Many enzymes are devoted to the process of replication and the repair of mistakes in the structure of DNA. If these "mistakes" in replication or damage to DNA caused by chemical and physical agents (e.g., UV light, X-rays, tobacco, and other mutagens) are not repaired, the result is a mutation either in your gametes or in your body cells. If a mutation occurs in your body cells, it can result in cancer. Carcinogens (agents that cause cancer) are, in fact, mutagens.
The Central Dogma of molecular biology says that the flow of information in the cell is:
Transcription Translation
DNA---------------------------------RNA (mRNA, rRNA, tRNA)---------------------------Proteins
Replication
In eukaryotic cells, replication and transcription occurs in the nucleus on DNA templates and translation occurs in the cytosol on ribosomes (either free or on the RER). In prokaryotic cells all three occur in the cytosol.
Proteins, often composed of more than one polypeptide chain, are the work horses of the cells. Each polypeptide chain is coded for by a different gene. Not all genes in each cell are "turned on." The cells of the tissues and organs of your body make only the proteins required for its function. Therefore, not all the DNA is transcribed in every cell. There are special regulatory proteins that have the job of controlling which genes (stretches of DNA) will be transcribed in the various tissues.
In eukaryotes, DNA never leaves the nucleus so the genetic messages the DNA contains must be "transcribed" for export to the ribosomes where they will be translated into proteins (polypeptides). Transcription is rather like replication. It also occurs on a DNA template and like replication, the DNA opens up and but only one of the two strands is copied into a messenger RNA molecule. The copying process uses complementary base pairing just as replication uses complementary base pairing. However, the resulting RNA molecule is single stranded and uses uracil(U) instead of T to pair with A.

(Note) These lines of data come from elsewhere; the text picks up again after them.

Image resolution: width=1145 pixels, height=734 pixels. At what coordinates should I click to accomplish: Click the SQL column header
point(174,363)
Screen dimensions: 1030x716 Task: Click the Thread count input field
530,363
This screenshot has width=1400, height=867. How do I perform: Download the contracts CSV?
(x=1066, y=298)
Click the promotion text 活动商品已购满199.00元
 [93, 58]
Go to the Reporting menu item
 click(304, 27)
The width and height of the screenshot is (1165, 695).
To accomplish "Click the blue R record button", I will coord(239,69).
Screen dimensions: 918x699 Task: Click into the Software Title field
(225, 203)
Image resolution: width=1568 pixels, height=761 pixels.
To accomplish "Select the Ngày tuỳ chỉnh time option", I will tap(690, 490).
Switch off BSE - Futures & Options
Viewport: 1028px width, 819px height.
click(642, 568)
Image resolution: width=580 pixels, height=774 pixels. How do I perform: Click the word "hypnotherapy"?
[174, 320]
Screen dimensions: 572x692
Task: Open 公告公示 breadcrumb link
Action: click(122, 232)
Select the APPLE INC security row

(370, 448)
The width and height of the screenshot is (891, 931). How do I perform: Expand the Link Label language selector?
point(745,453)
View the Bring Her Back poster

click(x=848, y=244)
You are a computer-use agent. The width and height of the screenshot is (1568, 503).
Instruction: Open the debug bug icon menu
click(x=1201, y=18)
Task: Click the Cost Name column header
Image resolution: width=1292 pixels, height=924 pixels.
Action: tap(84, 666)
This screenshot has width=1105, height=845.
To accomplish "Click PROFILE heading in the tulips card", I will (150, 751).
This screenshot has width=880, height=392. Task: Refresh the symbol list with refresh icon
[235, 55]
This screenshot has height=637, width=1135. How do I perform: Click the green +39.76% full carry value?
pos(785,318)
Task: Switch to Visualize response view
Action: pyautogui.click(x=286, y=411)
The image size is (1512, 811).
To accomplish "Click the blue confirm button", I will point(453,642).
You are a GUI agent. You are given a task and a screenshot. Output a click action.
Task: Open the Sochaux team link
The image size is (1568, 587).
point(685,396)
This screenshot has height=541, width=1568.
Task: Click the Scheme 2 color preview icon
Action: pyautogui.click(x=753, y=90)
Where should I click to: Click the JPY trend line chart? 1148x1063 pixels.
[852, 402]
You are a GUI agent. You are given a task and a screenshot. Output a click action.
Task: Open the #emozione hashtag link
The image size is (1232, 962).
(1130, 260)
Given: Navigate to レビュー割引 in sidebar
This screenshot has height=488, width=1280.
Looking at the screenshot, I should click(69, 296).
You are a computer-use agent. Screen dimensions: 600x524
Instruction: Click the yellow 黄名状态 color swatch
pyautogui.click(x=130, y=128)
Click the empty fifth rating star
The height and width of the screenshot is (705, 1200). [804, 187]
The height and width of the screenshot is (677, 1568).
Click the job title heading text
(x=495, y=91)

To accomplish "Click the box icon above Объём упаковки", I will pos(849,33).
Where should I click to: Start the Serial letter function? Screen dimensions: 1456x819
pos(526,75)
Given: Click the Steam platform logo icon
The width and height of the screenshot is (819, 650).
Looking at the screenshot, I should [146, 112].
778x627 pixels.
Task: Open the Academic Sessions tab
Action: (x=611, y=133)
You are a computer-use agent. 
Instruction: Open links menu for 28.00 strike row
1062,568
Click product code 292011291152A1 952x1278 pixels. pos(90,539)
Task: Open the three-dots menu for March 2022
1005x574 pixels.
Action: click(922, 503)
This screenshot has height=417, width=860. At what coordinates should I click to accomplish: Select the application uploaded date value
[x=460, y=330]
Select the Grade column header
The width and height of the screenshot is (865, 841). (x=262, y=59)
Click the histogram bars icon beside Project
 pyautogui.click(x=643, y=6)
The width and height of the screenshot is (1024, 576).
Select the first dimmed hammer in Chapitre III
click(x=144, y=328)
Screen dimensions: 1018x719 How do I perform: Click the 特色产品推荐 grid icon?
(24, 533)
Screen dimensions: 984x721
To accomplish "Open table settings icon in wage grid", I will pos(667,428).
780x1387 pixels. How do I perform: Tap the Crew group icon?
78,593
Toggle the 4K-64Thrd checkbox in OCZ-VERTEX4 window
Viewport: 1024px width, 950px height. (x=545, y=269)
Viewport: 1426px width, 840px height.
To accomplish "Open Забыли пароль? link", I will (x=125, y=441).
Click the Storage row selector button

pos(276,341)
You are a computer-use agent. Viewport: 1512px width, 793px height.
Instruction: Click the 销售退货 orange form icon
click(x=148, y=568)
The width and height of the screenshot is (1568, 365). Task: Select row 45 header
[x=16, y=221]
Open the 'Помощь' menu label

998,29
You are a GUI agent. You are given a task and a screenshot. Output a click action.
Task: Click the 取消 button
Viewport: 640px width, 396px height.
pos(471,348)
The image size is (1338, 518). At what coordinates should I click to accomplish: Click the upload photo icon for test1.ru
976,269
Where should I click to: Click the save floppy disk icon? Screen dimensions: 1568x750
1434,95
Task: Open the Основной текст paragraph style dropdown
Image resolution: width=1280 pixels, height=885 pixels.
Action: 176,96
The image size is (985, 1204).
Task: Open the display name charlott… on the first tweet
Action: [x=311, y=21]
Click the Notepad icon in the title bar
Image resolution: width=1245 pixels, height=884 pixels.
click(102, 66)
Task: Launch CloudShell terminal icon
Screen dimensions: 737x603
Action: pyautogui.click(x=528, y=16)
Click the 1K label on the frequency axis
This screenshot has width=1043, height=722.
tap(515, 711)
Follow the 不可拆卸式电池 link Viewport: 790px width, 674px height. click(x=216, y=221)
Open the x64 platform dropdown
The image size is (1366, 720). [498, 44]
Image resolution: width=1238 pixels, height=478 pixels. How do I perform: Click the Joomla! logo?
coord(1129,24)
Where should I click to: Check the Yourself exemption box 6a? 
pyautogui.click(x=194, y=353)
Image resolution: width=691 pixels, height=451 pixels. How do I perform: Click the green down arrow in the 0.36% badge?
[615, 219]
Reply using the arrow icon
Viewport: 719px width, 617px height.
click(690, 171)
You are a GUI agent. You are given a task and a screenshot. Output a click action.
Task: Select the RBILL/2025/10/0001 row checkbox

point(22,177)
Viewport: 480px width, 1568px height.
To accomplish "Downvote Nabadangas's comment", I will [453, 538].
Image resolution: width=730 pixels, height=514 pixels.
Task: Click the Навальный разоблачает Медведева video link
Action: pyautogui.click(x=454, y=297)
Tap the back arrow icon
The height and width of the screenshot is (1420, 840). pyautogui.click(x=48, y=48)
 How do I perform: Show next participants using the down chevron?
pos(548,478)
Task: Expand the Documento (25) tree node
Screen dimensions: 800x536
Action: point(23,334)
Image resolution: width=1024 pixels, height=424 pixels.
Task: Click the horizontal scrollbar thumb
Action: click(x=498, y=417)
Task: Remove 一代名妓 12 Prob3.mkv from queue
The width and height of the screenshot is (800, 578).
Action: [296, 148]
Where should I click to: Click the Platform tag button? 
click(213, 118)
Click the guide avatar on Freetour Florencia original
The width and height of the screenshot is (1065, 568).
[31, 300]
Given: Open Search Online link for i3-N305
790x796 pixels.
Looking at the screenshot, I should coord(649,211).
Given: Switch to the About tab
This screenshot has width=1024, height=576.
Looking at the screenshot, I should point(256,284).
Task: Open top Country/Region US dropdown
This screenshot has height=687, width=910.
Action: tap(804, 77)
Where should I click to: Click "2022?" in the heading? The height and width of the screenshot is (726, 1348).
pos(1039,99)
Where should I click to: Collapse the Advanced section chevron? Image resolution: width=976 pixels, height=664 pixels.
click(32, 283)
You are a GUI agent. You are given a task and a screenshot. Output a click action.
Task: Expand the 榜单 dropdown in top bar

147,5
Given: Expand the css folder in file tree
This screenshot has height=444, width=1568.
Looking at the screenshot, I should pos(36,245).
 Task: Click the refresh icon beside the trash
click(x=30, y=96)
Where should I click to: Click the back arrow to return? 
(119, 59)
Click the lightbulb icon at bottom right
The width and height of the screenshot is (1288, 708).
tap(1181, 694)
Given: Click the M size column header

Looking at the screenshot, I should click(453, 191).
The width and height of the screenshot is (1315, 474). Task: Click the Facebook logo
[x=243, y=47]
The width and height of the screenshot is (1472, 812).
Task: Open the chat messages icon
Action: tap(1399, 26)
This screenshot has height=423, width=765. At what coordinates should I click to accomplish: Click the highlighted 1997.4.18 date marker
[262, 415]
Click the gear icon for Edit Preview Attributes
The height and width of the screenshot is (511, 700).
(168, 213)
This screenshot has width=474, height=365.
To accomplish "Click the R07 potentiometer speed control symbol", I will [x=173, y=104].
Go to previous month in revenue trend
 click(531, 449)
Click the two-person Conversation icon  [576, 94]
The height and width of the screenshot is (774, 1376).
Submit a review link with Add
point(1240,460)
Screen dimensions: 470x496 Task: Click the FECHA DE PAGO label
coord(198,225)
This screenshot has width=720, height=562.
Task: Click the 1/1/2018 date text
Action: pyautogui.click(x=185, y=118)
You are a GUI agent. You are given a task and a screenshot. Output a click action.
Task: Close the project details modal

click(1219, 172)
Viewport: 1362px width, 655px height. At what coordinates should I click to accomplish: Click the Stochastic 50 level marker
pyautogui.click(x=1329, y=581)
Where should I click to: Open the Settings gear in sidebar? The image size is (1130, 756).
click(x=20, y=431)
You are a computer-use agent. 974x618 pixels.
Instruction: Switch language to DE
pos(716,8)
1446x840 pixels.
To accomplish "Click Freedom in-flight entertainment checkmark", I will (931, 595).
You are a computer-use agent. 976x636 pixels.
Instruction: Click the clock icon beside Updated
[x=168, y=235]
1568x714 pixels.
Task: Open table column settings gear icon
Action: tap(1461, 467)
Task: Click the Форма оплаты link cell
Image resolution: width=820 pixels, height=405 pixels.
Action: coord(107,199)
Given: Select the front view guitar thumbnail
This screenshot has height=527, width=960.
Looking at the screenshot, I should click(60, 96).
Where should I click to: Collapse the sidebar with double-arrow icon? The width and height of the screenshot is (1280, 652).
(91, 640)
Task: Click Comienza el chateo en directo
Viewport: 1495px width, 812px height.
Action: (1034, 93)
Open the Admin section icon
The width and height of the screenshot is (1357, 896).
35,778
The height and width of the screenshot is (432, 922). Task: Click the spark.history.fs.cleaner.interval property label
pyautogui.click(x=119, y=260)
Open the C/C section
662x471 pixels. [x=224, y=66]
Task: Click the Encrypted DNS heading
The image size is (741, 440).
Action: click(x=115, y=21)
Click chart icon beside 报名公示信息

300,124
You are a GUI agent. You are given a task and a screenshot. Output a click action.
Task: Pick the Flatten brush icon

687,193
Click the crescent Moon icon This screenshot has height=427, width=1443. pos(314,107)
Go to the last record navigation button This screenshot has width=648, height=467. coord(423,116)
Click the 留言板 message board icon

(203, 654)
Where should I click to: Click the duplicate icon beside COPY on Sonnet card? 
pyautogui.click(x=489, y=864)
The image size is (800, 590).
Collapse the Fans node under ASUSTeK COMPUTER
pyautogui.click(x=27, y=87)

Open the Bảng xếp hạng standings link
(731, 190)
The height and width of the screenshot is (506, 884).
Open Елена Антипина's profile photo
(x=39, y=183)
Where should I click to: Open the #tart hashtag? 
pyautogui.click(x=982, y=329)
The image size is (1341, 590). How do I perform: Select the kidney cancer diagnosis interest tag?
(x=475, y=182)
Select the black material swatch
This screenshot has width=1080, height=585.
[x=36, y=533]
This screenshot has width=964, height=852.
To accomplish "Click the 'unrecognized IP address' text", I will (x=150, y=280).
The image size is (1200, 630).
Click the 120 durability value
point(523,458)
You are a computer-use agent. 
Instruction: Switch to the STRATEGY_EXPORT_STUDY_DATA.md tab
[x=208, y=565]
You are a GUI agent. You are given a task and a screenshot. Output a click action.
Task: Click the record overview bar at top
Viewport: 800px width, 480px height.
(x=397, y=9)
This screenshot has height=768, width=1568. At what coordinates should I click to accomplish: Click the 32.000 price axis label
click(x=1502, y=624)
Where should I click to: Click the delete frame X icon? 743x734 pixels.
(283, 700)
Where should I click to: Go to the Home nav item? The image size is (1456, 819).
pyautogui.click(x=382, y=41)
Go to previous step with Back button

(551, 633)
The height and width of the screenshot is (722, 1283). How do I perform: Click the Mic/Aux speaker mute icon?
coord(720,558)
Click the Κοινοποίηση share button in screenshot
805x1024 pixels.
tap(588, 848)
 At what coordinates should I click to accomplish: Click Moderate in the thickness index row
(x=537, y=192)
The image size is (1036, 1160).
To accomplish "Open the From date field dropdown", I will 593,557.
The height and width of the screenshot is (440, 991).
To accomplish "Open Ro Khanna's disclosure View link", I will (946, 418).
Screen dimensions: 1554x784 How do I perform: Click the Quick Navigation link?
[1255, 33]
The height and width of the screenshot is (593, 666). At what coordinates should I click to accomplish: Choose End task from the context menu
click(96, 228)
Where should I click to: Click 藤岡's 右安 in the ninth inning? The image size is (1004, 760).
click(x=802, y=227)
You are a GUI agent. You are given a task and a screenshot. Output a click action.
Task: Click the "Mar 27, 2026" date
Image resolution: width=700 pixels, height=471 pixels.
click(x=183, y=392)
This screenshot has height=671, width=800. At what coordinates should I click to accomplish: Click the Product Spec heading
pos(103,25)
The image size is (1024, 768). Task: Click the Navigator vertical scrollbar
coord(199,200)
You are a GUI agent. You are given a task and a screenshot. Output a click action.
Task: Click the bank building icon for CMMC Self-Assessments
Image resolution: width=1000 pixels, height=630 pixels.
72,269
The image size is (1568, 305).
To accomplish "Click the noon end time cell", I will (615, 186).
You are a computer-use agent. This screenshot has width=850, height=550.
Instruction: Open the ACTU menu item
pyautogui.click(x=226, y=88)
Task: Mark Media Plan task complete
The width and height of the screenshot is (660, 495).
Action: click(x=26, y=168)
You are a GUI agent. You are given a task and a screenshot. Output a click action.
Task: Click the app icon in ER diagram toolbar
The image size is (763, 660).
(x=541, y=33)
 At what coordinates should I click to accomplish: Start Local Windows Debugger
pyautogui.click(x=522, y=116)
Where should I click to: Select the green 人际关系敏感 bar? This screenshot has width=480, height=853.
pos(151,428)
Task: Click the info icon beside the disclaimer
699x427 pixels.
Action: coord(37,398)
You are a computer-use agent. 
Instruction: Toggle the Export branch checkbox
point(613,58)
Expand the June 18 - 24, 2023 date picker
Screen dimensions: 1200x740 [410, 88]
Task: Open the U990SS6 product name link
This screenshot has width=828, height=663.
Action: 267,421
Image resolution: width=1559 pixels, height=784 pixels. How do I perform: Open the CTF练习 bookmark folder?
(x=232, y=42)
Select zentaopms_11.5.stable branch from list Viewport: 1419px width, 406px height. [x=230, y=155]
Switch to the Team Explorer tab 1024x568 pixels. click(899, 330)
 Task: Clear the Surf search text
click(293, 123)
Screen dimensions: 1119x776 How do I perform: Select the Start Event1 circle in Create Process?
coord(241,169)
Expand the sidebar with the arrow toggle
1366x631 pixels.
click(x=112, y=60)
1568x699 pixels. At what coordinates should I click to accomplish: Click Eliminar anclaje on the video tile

The messenger RNA (mRNA) is thus a copy of a gene. It leaves the nucleus through nuclear pores and it travels to the ribosomes. The ribosomes are composed of ribosomal RNAs (synthesized in the nucleolus in eukaryotes) and ribosomal proteins. They are rather complex structures composed of a small and large subunit. Ribosomal RNA is also transcribed from rRNA genes. Another type of RNA is the transfer RNAs (tRNAs). They, too, are transcribed from tRNA genes. They are small molecules compared to rRNAs and mRNAs. They have the very important function of reading the codons of the mRNA and of bringing the correct amino acid, corresponding to that specific codon, into alignment on the ribosome. There are enzymes that specifically attach the correct amino acid to the correct tRNA with the appropriate anticodon. The tRNAs are all the same dimension from head to foot. They read the codon with their "head" end and align the amino acids at their "foot" end. Enzymes will zip up the amino acids into the polypeptide chain.